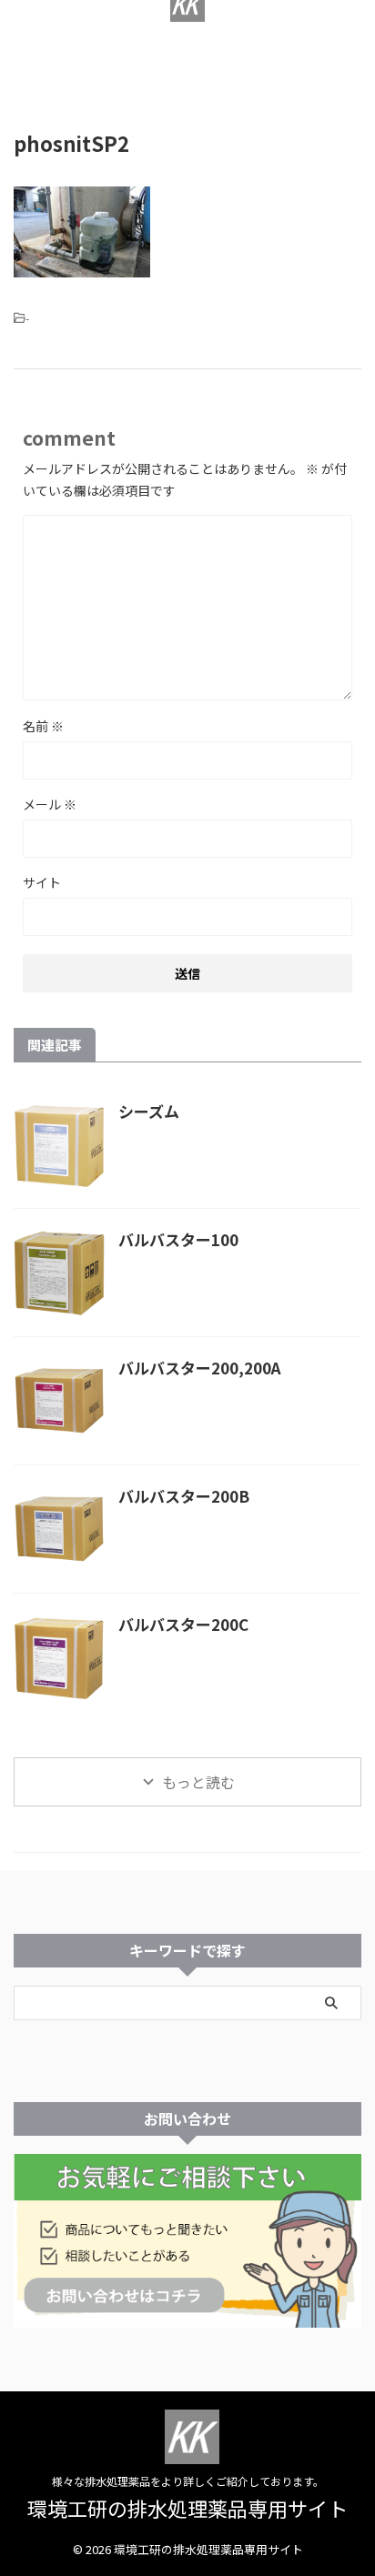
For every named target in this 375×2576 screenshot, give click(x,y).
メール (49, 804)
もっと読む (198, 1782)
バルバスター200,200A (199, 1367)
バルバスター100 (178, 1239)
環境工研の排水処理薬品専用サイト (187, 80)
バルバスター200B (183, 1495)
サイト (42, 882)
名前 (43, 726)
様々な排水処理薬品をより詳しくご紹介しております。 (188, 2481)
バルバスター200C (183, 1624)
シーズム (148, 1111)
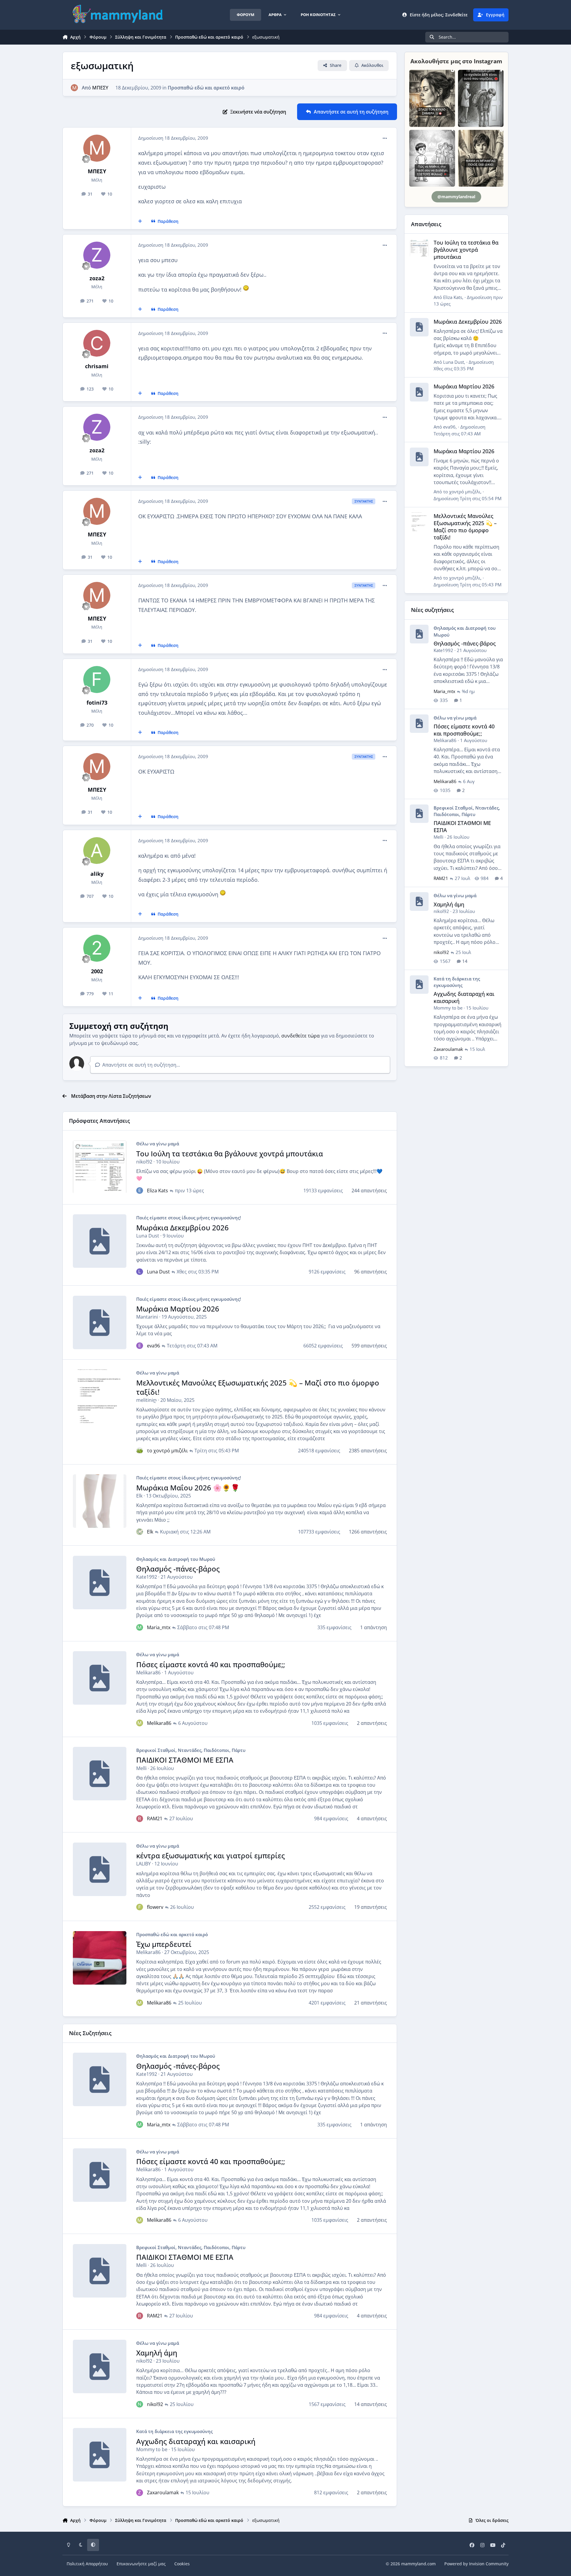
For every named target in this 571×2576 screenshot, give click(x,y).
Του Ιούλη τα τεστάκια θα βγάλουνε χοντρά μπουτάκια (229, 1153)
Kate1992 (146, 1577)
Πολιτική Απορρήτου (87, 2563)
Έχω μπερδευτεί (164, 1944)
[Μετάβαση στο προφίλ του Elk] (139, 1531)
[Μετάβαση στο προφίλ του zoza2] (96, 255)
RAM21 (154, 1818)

- - -

An exact restatement of every record is required. Omit the images.

Solution:
For every named target in this 375×2576 screenshot, give click(x,y).
メール (49, 804)
もっと読む (198, 1782)
バルバスター200,200A (199, 1367)
バルバスター100 (178, 1239)
環境工研の排水処理薬品専用サイト (187, 80)
バルバスター200B (183, 1495)
サイト (42, 882)
名前 (43, 726)
様々な排水処理薬品をより詳しくご紹介しております。 (188, 2481)
バルバスター200C (183, 1624)
シーズム (148, 1111)
For every named target in this 571×2576 screenshot, give click(x,y).
Του Ιούλη τα τεστάκια θα βγάλουνε χοντρά μπουτάκια (229, 1153)
Kate1992 (146, 1577)
Πολιτική Απορρήτου (87, 2563)
Έχω μπερδευτεί (164, 1944)
[Μετάβαση στο προφίλ του Elk] (139, 1531)
[Μετάβαση στο προφίλ του zoza2] (96, 255)
RAM21 (154, 1818)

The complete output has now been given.